Farhat Hached claque la porte de la CGT
Il y fait connaissance avec le monde ouvrier et s’intéresse de près à l’action syndicale qu’il intègre en créant un syndicat de base, lié à la Confédération générale du travail (CGT), au sein de la Société du transport du Sahel, où il conduira une première grève en 1937.
Très vite, Farhat Hached évolue dans la sphère syndicale. Il est écouté et prend une stature de plus en plus importante, d’abord locale et régionale, mais perd au bout du compte son emploi avec l’avènement, après l’invasion de la France par les troupes allemandes, du régime de Vichy, qui interdit toute activité syndicale et plus généralement politique.
Avec une Seconde Guerre mondiale qui complexifie les rapports entre la Tunisie et l’autorité coloniale, Farhat Hached ronge son frein. Bénévole auprès du Croissant rouge, il attendra jusqu’en 1943 pour retrouver un emploi de fonctionnaire dans les travaux publics à Sfax, la ville qui fait pendant à Kerkennah sur le continent.
Farhat Hached est en milieu connu : il observe et n’admet pas les inégalités de traitement entre ouvriers tunisiens et français. À l’issue du congrès de l’Union départementale en 1944, il claque la porte d’une CGT incapable de répondre à ces problématiques et fonde avec des camarades, à l’automne 1944, un syndicat tunisien automne.
Ce sera la fédération des syndicats libres du Sud basée à Sfax, qui va revendiquer, dans un souci de justice sociale, l’égalité entre travailleurs. Un an plus tard, elle s’étendra à tout le pays avec la création de l’Union des syndicats indépendants du Nord.
Rapprochement avec le Néo-Destour de Bourguiba
La fusion des deux antennes, lors du Congrès constitutif de 1946, donnera naissance, le 20 janvier, à l’Union générale tunisienne du travail (UGTT). Une centrale puissante, sur laquelle les Tunisiens pourront compter. Pour assoir le mouvement, Farhat Hached l’ouvre aux forces emmenées par Ahmed Tlili, de la Fédération générale tunisienne du travail, laquelle est essentiellement composée de travailleurs du secteur minier.
Le mouvement syndical devient incontournable et prend une envergure nationale, dépasse les objectifs d’une centrale forte et devient une composante de la lutte nationale avec le rapprochement de Farhat Hached avec les dirigeants du Néo-Destour, dont Habib Bourguiba est l’un des chefs de file.

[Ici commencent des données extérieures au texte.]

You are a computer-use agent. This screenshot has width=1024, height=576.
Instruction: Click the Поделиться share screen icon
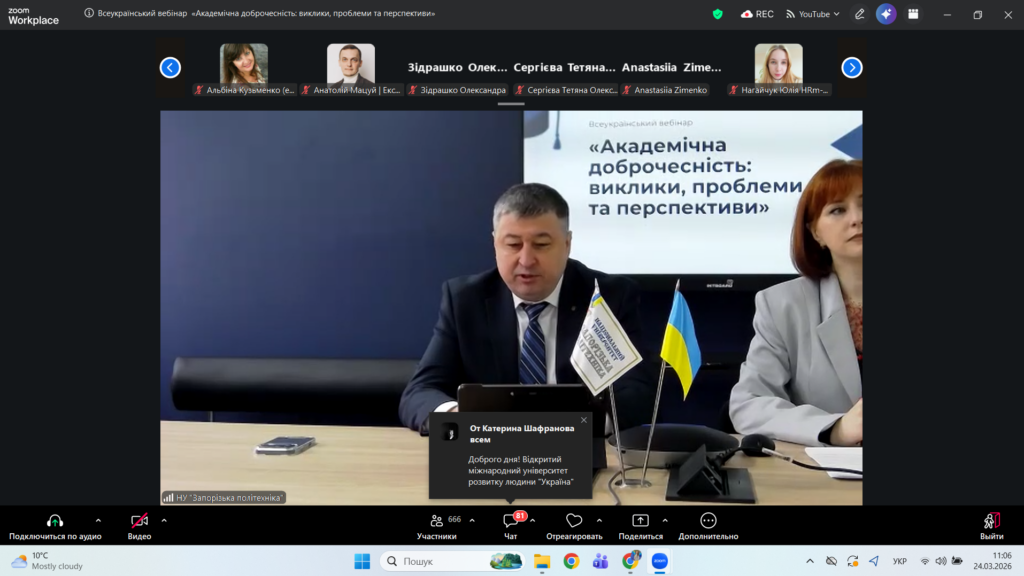coord(640,526)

La joie éprouvée par Farhat Hached se lit dans l’immense sourire et le regard pétillant qui éclairent son visage sur les photographies qui témoignent de ce jour où il est devenu secrétaire général de l’UGTT, et où, en même temps, il devenait un élément perturbateur, donc une cible à éliminer.
Membre du bureau exécutif de la CISL
La personnalité de Farhat Hached en a fait un leader tout désigné qui a su mettre à profit l’influent mouvement syndical international pour faire des aspirations d’indépendance d’un peuple une cause soutenue à travers le monde. D’abord par la Fédération syndicale mondiale, puis avec la puissante Confédération internationale des syndicats libres (CISL) dont il sera membre du bureau exécutif en 1951.
Respecté, celui qui a aussi fondé une famille avec Om El Khir, son épouse, avec qui il a quatre enfants, est un chef incontestable qui réunit lutte syndicale et lutte nationale dans une vision émancipatrice.
L’essentiel pour Hached, qui pouvait s’exprimer sans contraintes du fait de la loi sur la liberté syndicale, était les 120 00 adhérents de l’UGTT qui lui faisaient confiance pour être le vis-à-vis des autorités et faire aboutir des revendications sociales, qui étaient aussi politiques.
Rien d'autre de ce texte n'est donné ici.